What I like about Luke Kennard is his brevity. He knows exactly when to stop.

Friday, 10 August 2007

Simon Turner - Reading Jeremy Hooker (Part One)

Jeremy Hooker, The Cut of the Light: Poems 1965 - 2005 (Enitharmon, 2006)

10/08/2007:

Last night, drinks and music, the usual yammer with George. I mentioned my discovery of the week - the last three lines of Hooker's poem 'City Walking (1)': "Sharp and bright / above petrol dusk / the evening star". Is discovery the right word? Implies some effort on my part, but Hooker did all the work in making the lines, surely? Still, they are beautiful, the effects of the lines revolving round the use of the word 'petrol', a component of our everyday language here made fresh and mysterious. So much use of metaphor or simile has the effect of closing down the possibilities of generating meaning, forcing the reader to see in a particular way. Here, 'petrol' opens up the field completely. So much meaning accrues to the word almost silently. That same evening had closed with a brilliant sunset, a gash of fuchsia set amid smudges of grey, the whole effect just visible behind the houses. 'Petrol', yes.

This morning, not yet fully awake, and flicking almost randomly through the pages of the book, I came across 'New Year's Day at Lepe', with its "delicate industrial sky", and was struck again by the simplicity of Hooker's language. He does not strain after effect, and every word is common currency: one or two syllables for the most part. Where he dazzles is in his arrangement, the music he creates from such small particles: like the shingle in that same poem, which "tinkled and grated as it dragged".

10/08/2007 - Later:

"What I love is the fact of it" ('Itchen Navigation')

Struck with the constant presence of the sea in Hooker's poems, and reminded of a conversation I had with Jon just the other day, about how my own writing was 'land-locked' - this was not an insult - but how he imagined me years down the line, living in some tiny fishing village, writing obsessively about the ocean, making up for lost time. Right now, as I'm writing this, I'm on a train heading down to London. It's evening, the light a subtle haze of apricot, the sun flickering like an old movie as it passes behind the trees. Tomorrow: Brighton, and the ocean waiting. Reading Hooker means, somehow, reading the world through Hooker. What will Brighton look like after absorbing all these poems about the ocean, after so many years spent inland, 'land-locked'?

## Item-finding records
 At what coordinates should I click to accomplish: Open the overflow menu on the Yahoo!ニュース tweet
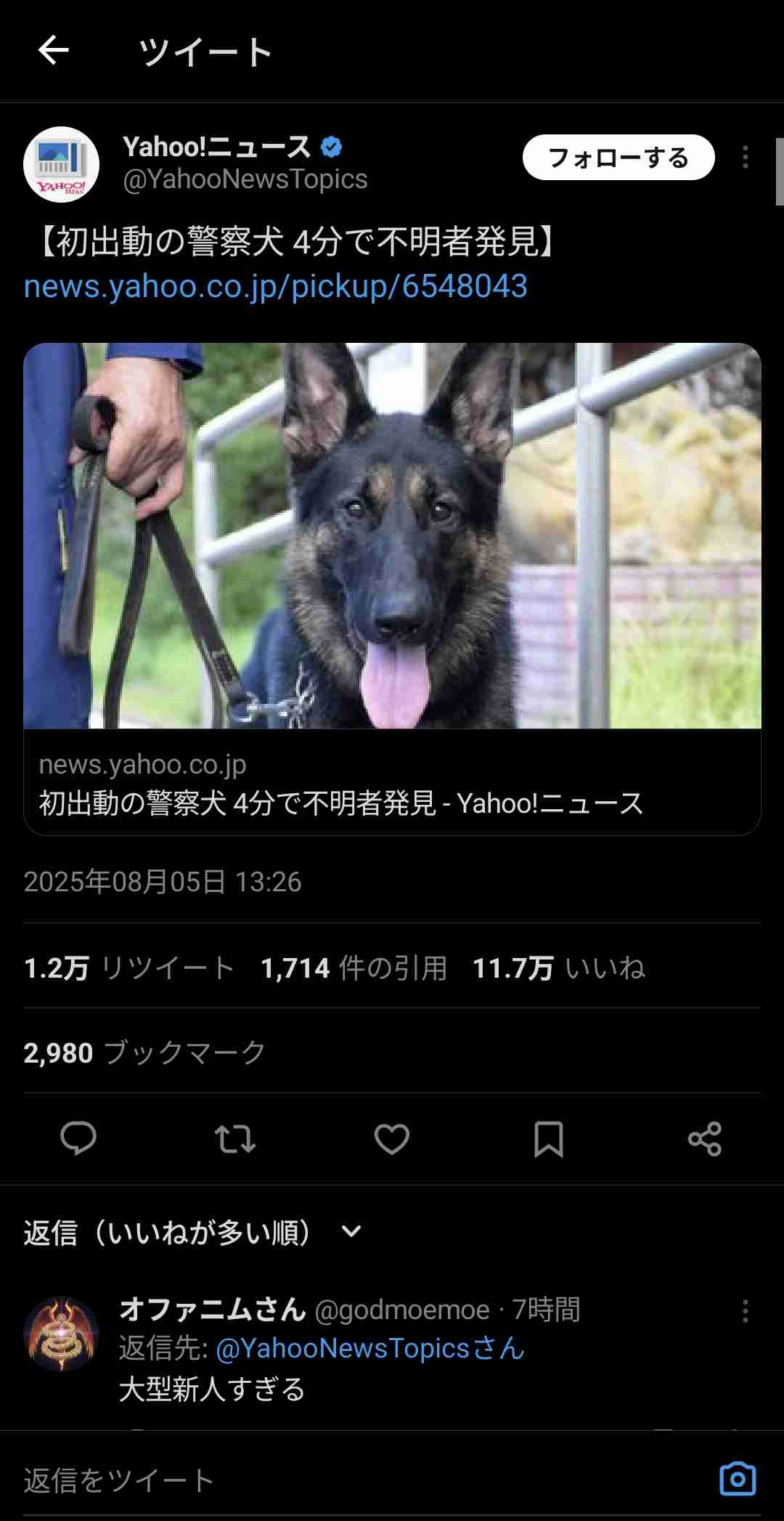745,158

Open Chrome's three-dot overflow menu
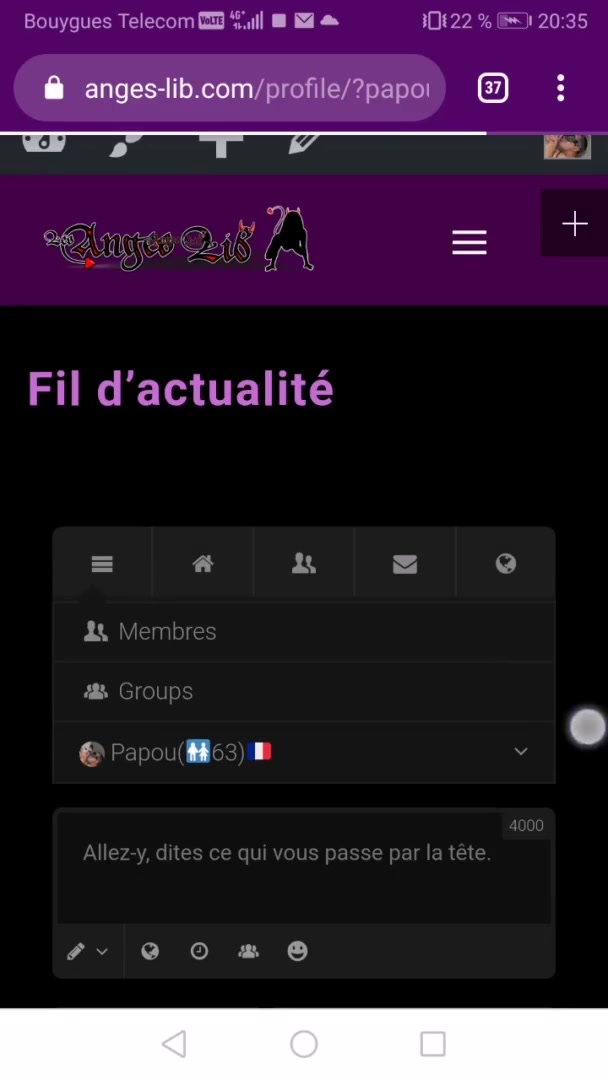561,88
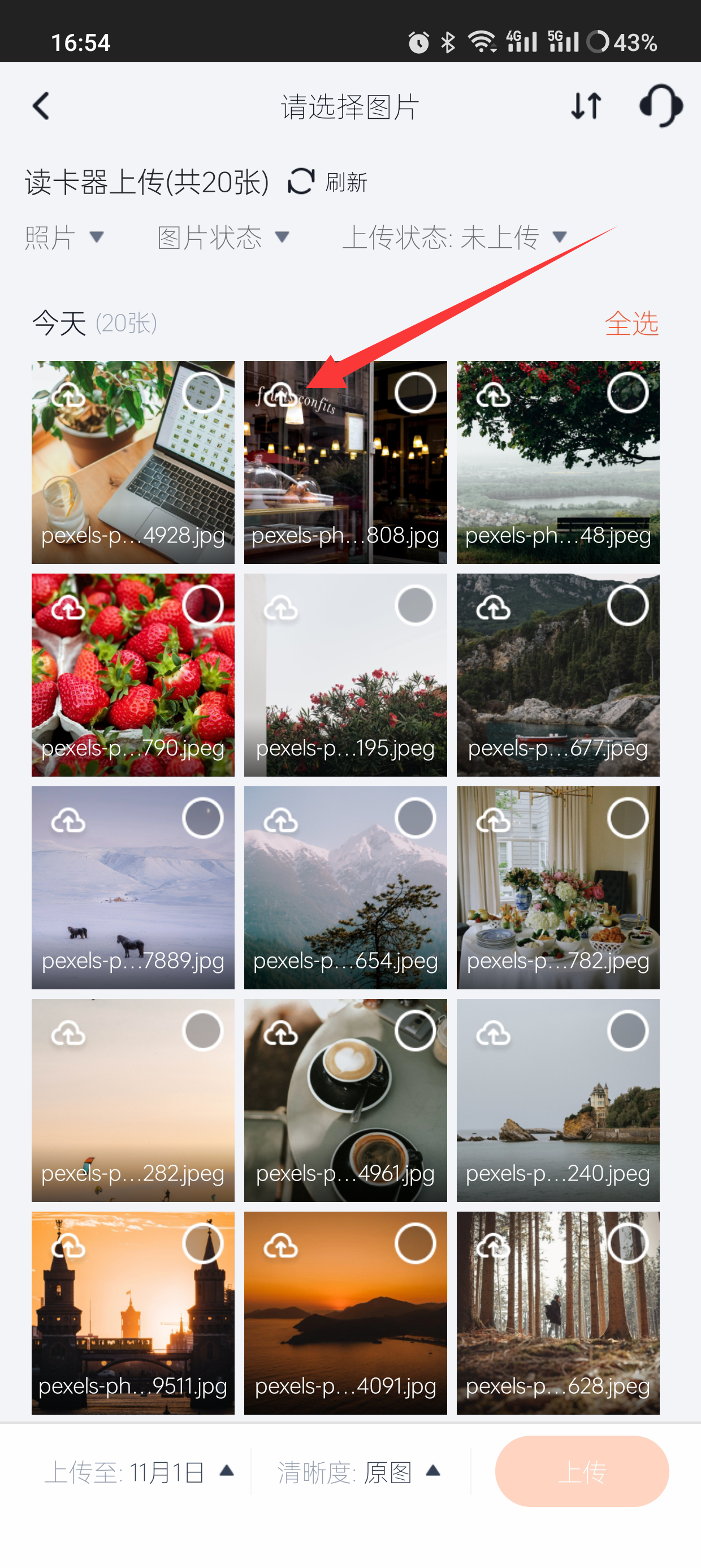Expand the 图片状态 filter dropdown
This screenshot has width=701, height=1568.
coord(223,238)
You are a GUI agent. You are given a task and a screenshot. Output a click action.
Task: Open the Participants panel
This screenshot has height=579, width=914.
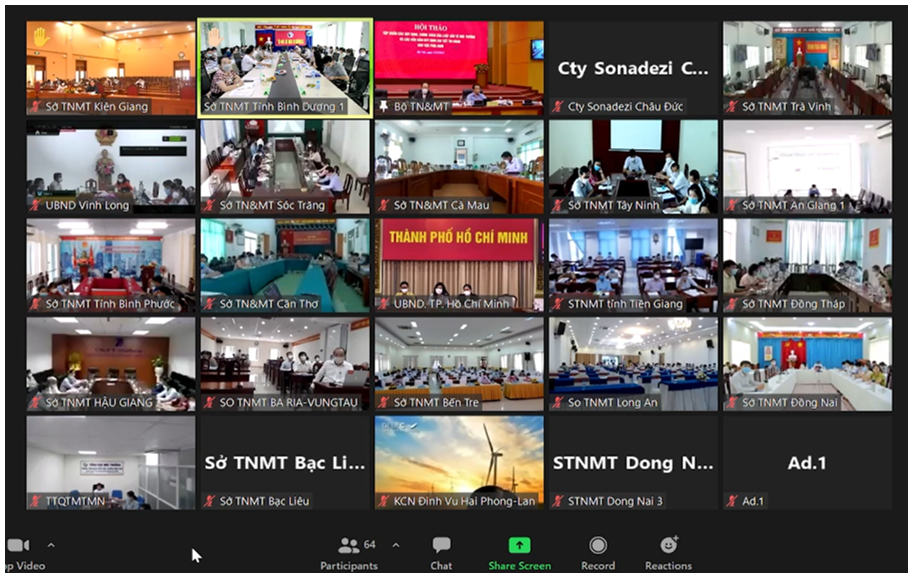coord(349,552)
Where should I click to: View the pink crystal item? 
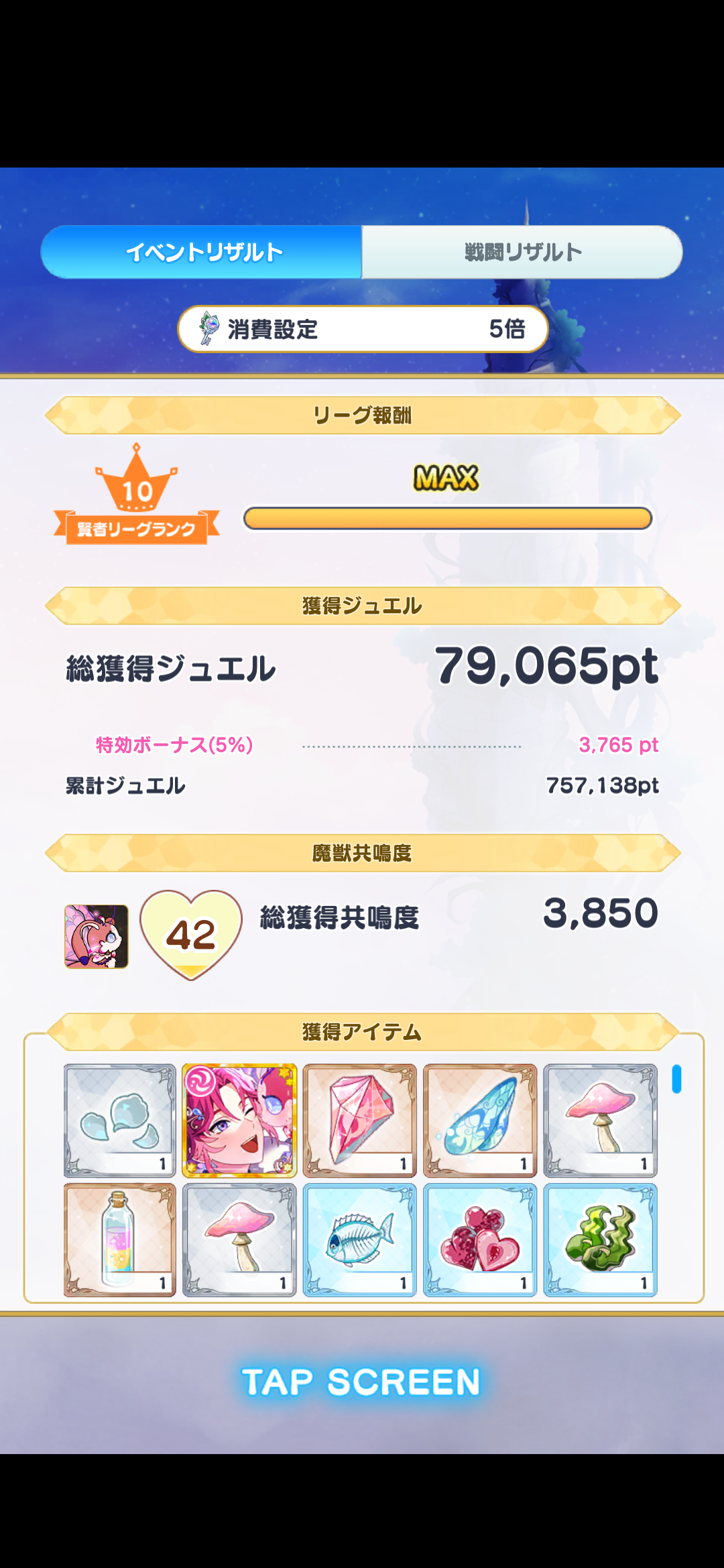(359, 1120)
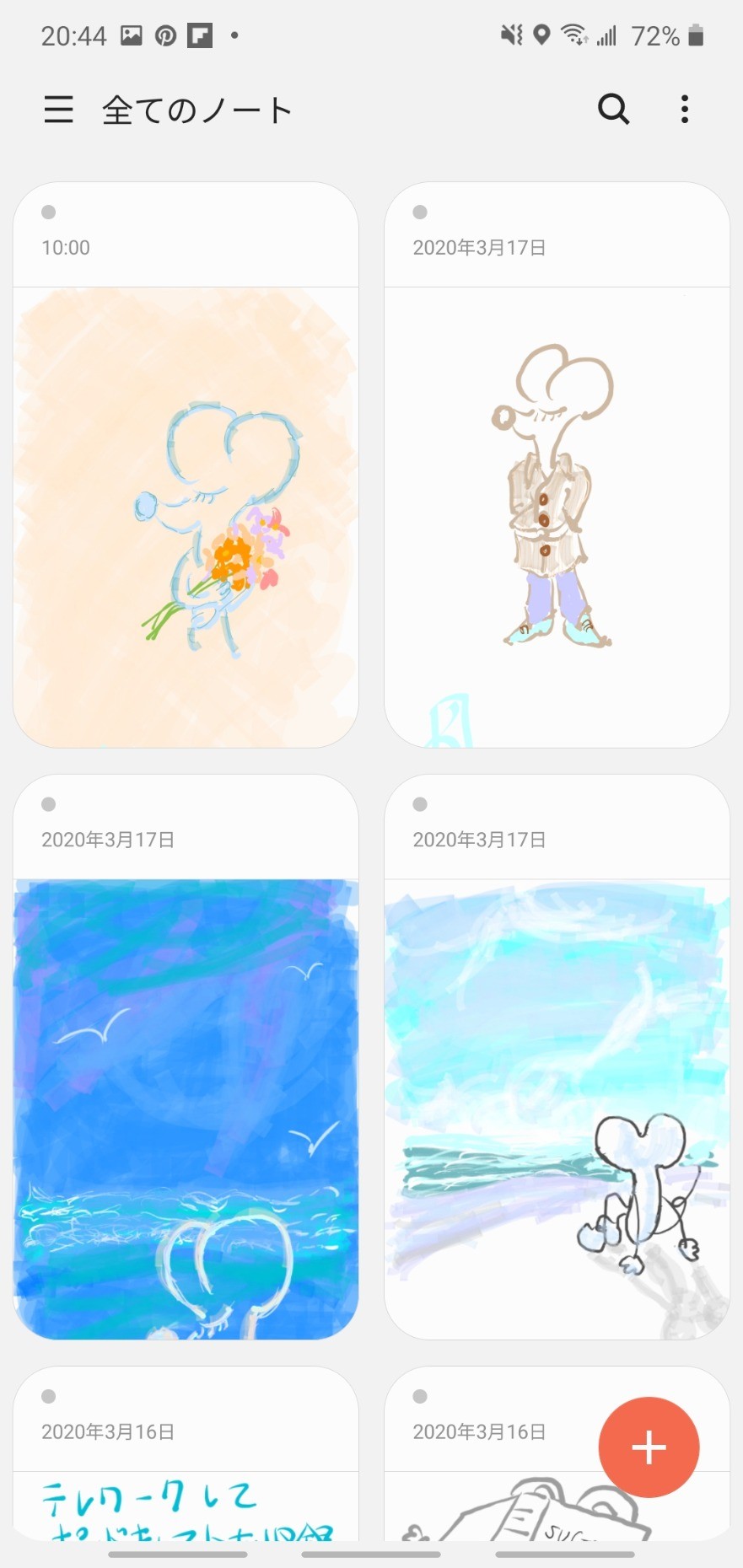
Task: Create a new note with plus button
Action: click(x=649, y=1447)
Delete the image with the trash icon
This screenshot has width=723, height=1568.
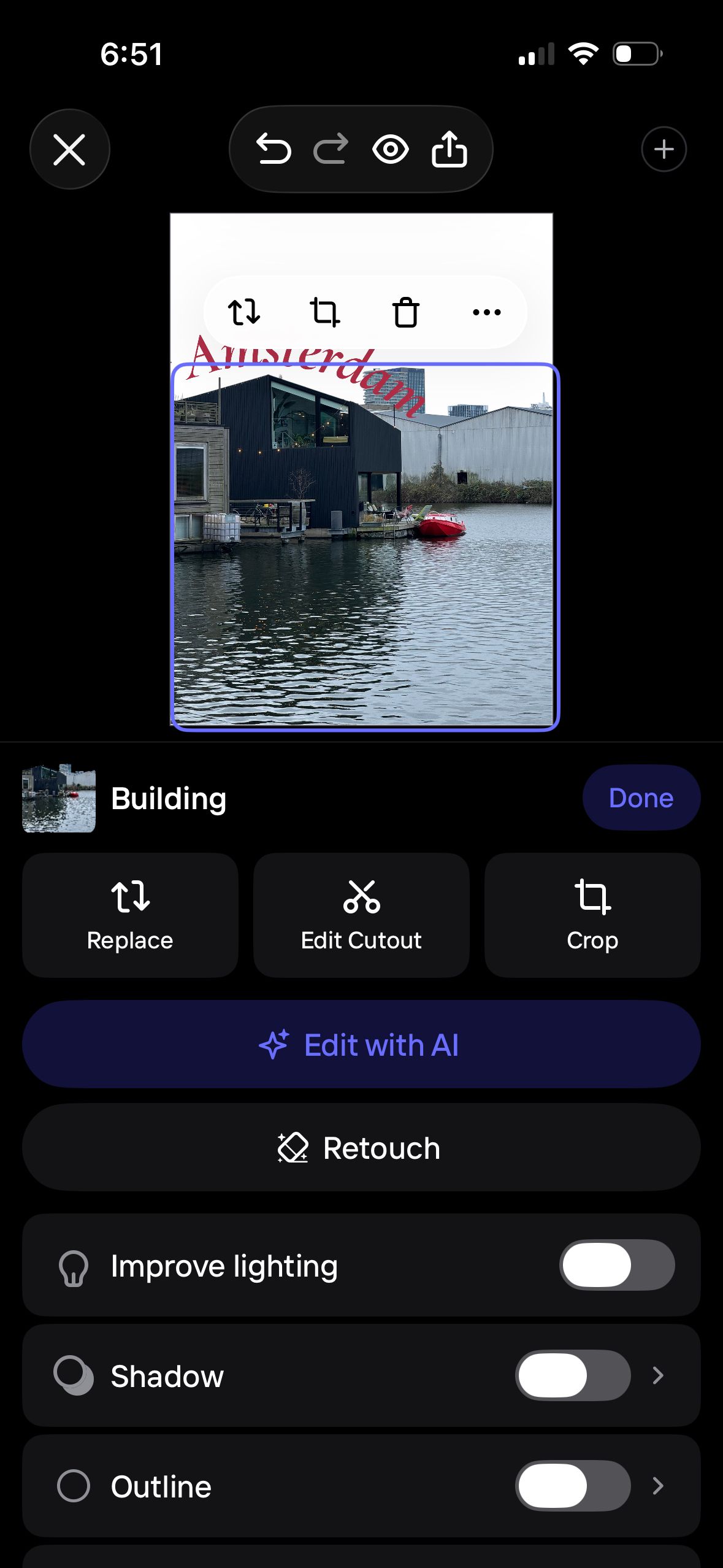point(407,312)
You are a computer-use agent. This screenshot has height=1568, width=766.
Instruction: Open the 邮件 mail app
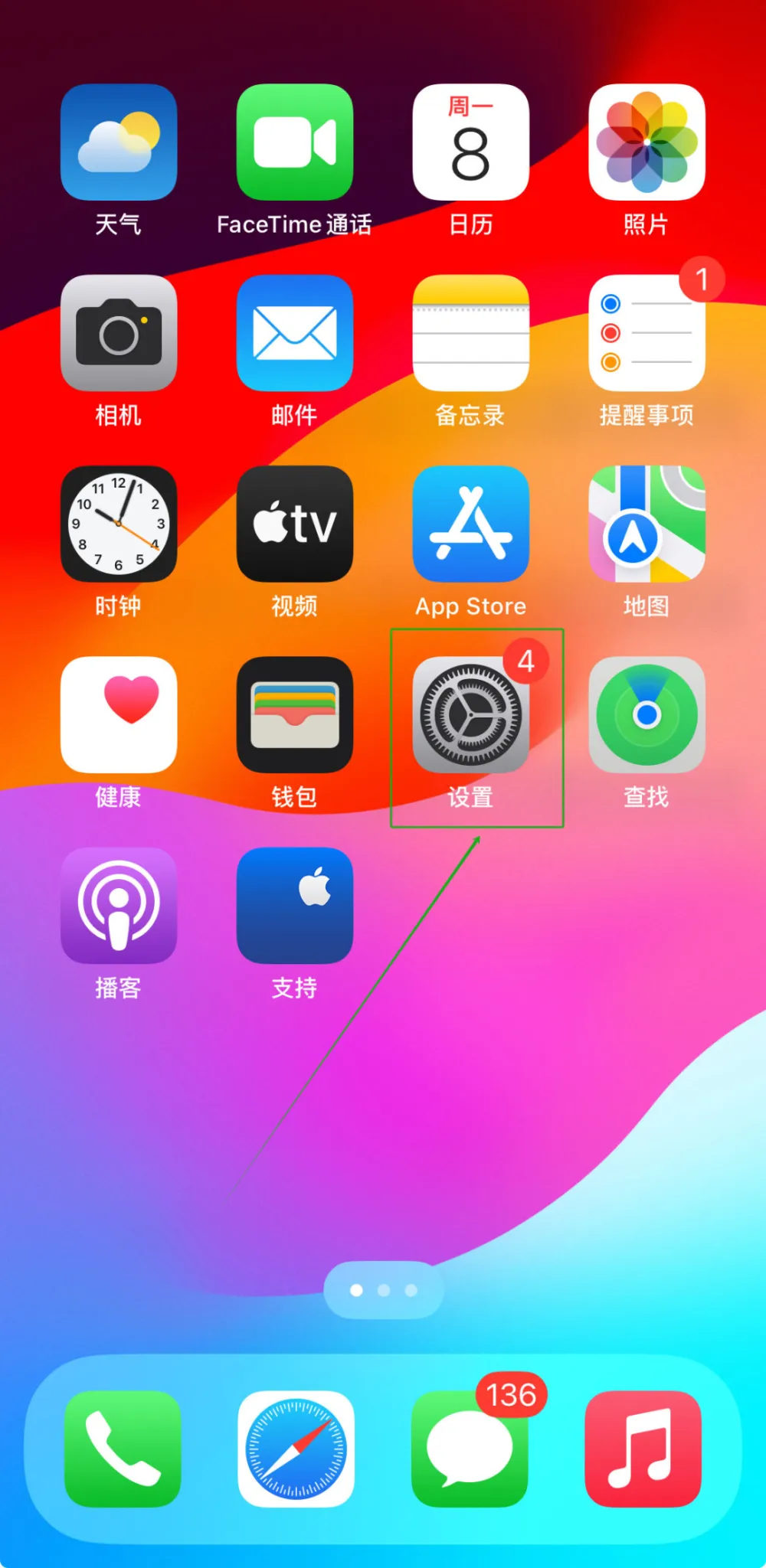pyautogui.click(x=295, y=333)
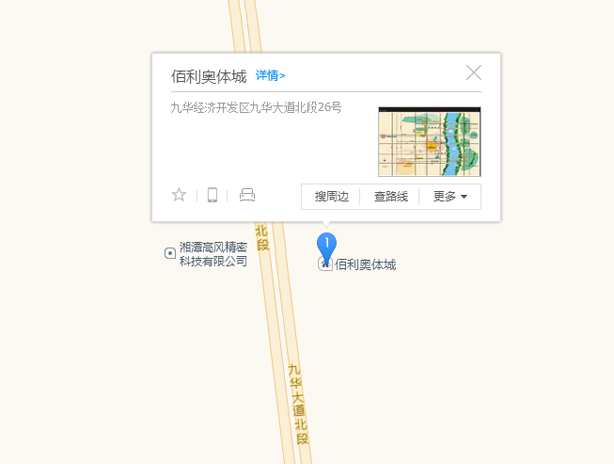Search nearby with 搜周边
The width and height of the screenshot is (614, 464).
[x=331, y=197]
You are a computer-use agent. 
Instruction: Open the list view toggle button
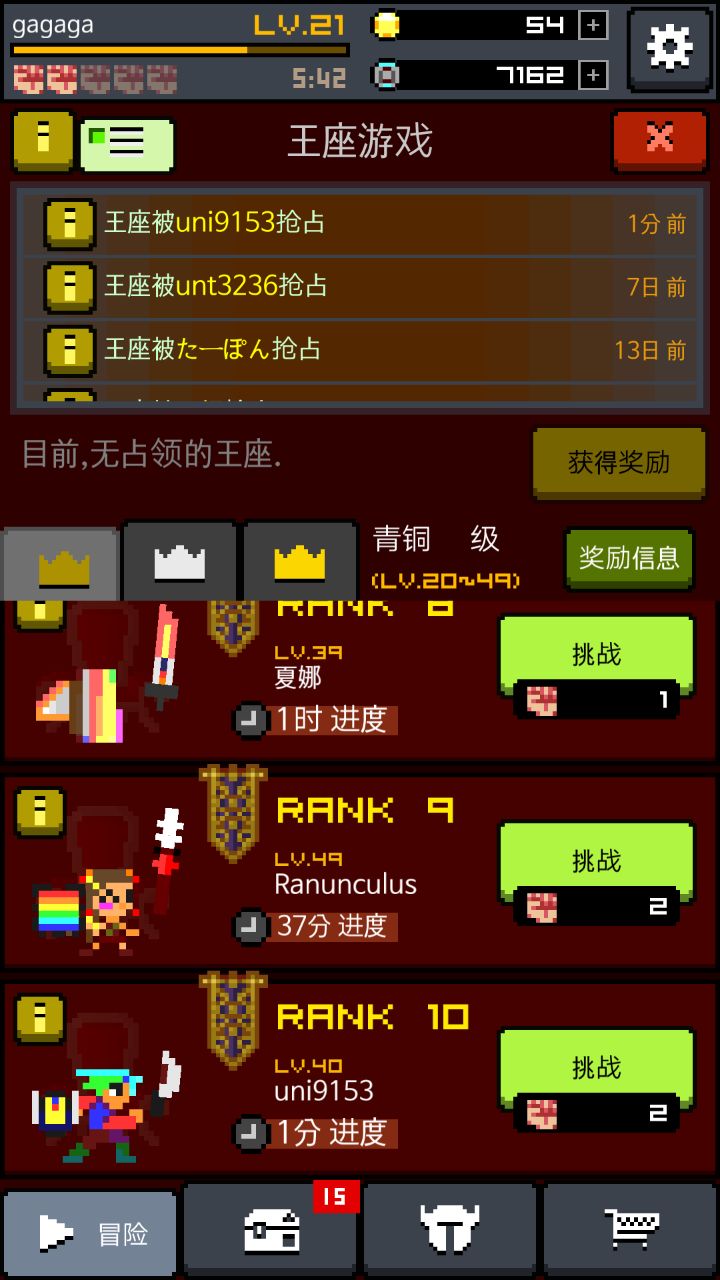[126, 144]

## Tasks for this exercise
(1) Answer these questions about the Jeremy Hooker reading notes:
(a) Which word in the last lines of 'City Walking (1)' does the writer say "opens up the field completely"?
(b) Which poem contains the phrase "delicate industrial sky"?
(c) Where is the writer traveling by train while writing the later entry?
(2) Reproduce word for word the passage of the Jeremy Hooker reading notes between "Struck with the" and "spent inland, 'land-locked'?", inclusive.
(3) Extend the Jeremy Hooker reading notes beyond their final sentence.

## Expected answers
(1)
(a) 'Petrol'
(b) 'New Year's Day at Lepe'
(c) London

(2)
Struck with the constant presence of the sea in Hooker's poems, and reminded of a conversation I had with Jon just the other day, about how my own writing was 'land-locked' - this was not an insult - but how he imagined me years down the line, living in some tiny fishing village, writing obsessively about the ocean, making up for lost time. Right now, as I'm writing this, I'm on a train heading down to London. It's evening, the light a subtle haze of apricot, the sun flickering like an old movie as it passes behind the trees. Tomorrow: Brighton, and the ocean waiting. Reading Hooker means, somehow, reading the world through Hooker. What will Brighton look like after absorbing all these poems about the ocean, after so many years spent inland, 'land-locked'?

(3)
Hooker's name: appropriate, his consonants like minute barbs catching the throat: "The curve of its cry - / A sculpture / Of the long beak: / A spiral carved from bone" ('Curlew'). I was cut off in my writing after that last sentence; our stop. Trees took the last of the sunlight, shades of tangerine, their long shadows roaring across the rutted fields, the ridges tinged with a heavy russet where the darkness struck. A shock of birds massed into a loose wedge flew before the sun, and vanished instantly.

11/08/2007:

Hooker writes, in 'A Poem for My Father', of "the painting of a cornfield / he could no longer see, / splashes of bright red, / bluish-green elms, the fullness / of summer days we could feel and smell." Painting is a recurrence in Hooker's poems - in one of the prose pieces in Their Silence a Language, he tells us how "A sleeping painter and a sleeping sculptor come awake in my senses" in the presence of the land-scape (the ocean, again) he has just described - but it is not used in any way which would suggest a post-modern focus upon the processes of the poem's own construction. Rather, it suggests (if this is possible) post-modernism's opposite: where post-modernism (usually) draws attention to its own processes in order to accentuate an essential difference, a gap, between the world and the word, Hooker employs painting metaphorically in order to voice a sensed continuity between being in the world, in the everyday, and the art made from those very same quotidian materials. Just as "the fullness / of summer days we could feel and smell" can be evoked, even reenacted, by a painting, so too is the painting (the poem) evoked by the landscape before it has been painted (written). Charles Simic wrote once that: "First comes being, then come words, then comes the poem". If I am reading Hooker right, he seems to be collapsing this succession of processes into one, simultaneous action: we see in order to make art; me make art in order to see. The best poems will sharpen our vision, almost imperceptibly, like a clear lens interposed between ourselves and the world.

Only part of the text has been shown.